Et puis surtout, navigue uniquement entre les extrêmes. C’est soit « le match référence », soit un désastre interplanétaire. Jamais un match moyen, les gens ne veulent pas de matchs moyens. Ils veulent de l’exceptionnel. Dans un sens ou dans l’autre, on s’en fout, mais du sensationnel.

Là,, tu peux prendre exemple sur à peu près n’importe qui qui demande « alors, c’était le match catastrophe ? », « je suppose que vous êtes déçu d’avoir perdu ? » et autres « ça doit être le plus beau jour de votre vie ? ».

 

Lesson 3 : ne respecte en aucun cas les athlètes.

Quand tu les interviewes, pose des questions à rallonge, qui perdent le sportif tout autant que les téléspectateurs. De toute façon, le but étant d’entendre le son de ta propre voix, pas la réponse du sportif, ne te gêne pas pour lui couper la parole. Alors si en plus tu traduis, c’est le summum, tu peux également avoir une traduction totalement approximative.

Tu peux également l’ignorer et te foutre de ce qu’il est en train de dire si une plus grande star passe à proximité. Parce que le français perdant ou le deuxième c’est bien, mais là encore, les gens préfèrent les winners.

 

Lesson 4

: meuble comme tu peux.

C’est bien connu, les sportifs peuvent aussi être de gros boulets qui font mal leur job, ce qui veut dire que parfois, il n’y a rien à commenter. Mais ce n’est pas une raison pour que tu laisses de grands blancs à l’antenne, il ne faudrait pas que les téléspectateurs se barrent. Tu enchaineras donc platitudes et lapalissades, par exemple en répétant régulièrement qu’il ne va pas tarder à se passer quelque chose, tu le sens. Note bien que ça veut tout et rien dire, et ça peut s’appliquer aux deux équipes.

Tu peux également faire comme ce journaliste qui commentait le marathon dame lors des jo, en précisant que « c’est un des marathons les plus longs du monde ».
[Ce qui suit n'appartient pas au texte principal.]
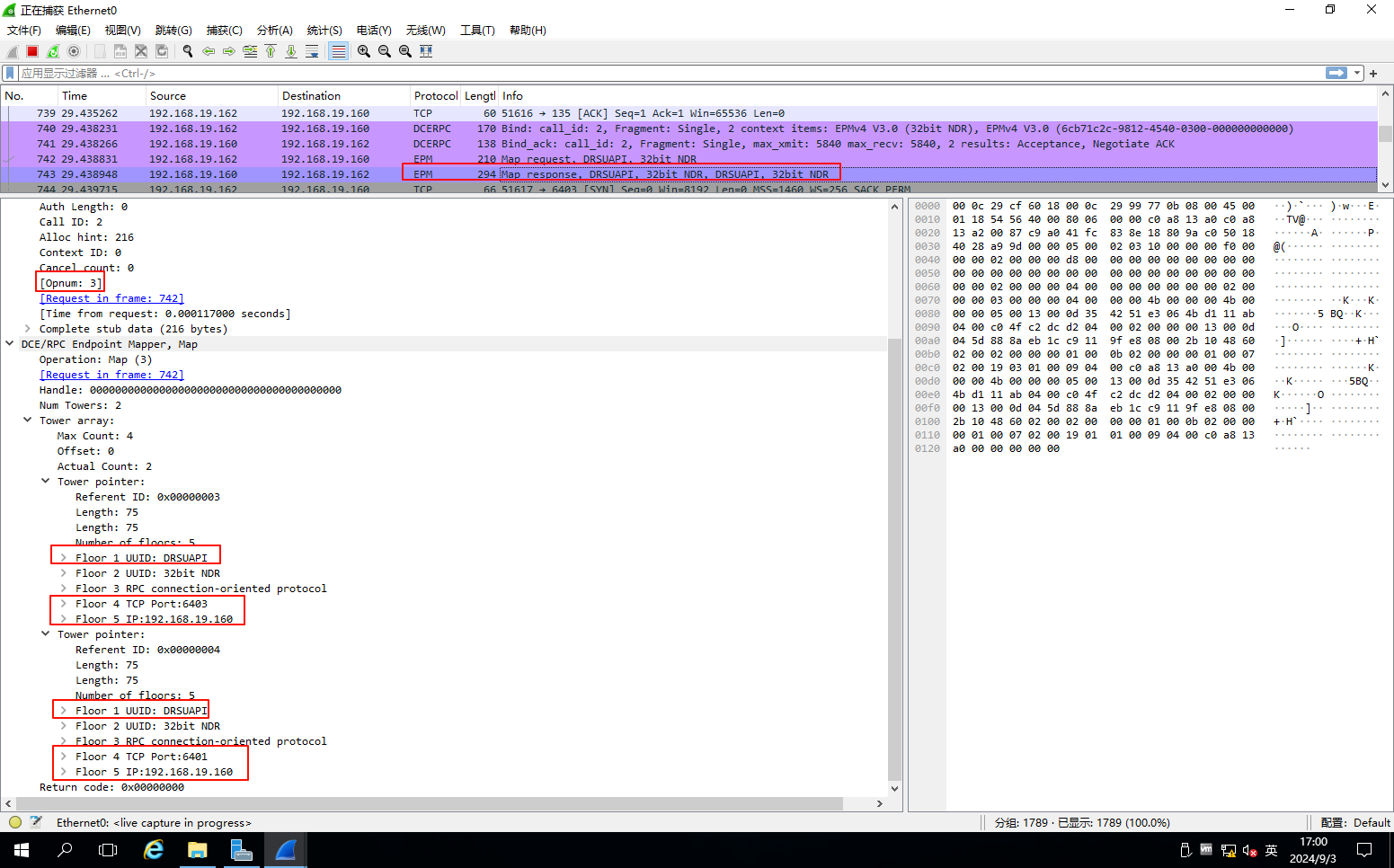
Task: Follow Request in frame link under Operation: Map
Action: click(x=111, y=375)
Au pire, si tu as épuisé tout ton stocks de petites phrases, n’hésite surtout pas à faire un commentaire sur le physique des athlètes, c’est toujours efficace. Ça marche aussi avec les coupes de cheveux, tes tatouages ou les tenues. Tu peux éventuellement ajouter des détails de la vie perso, c’est bon pour l’audience.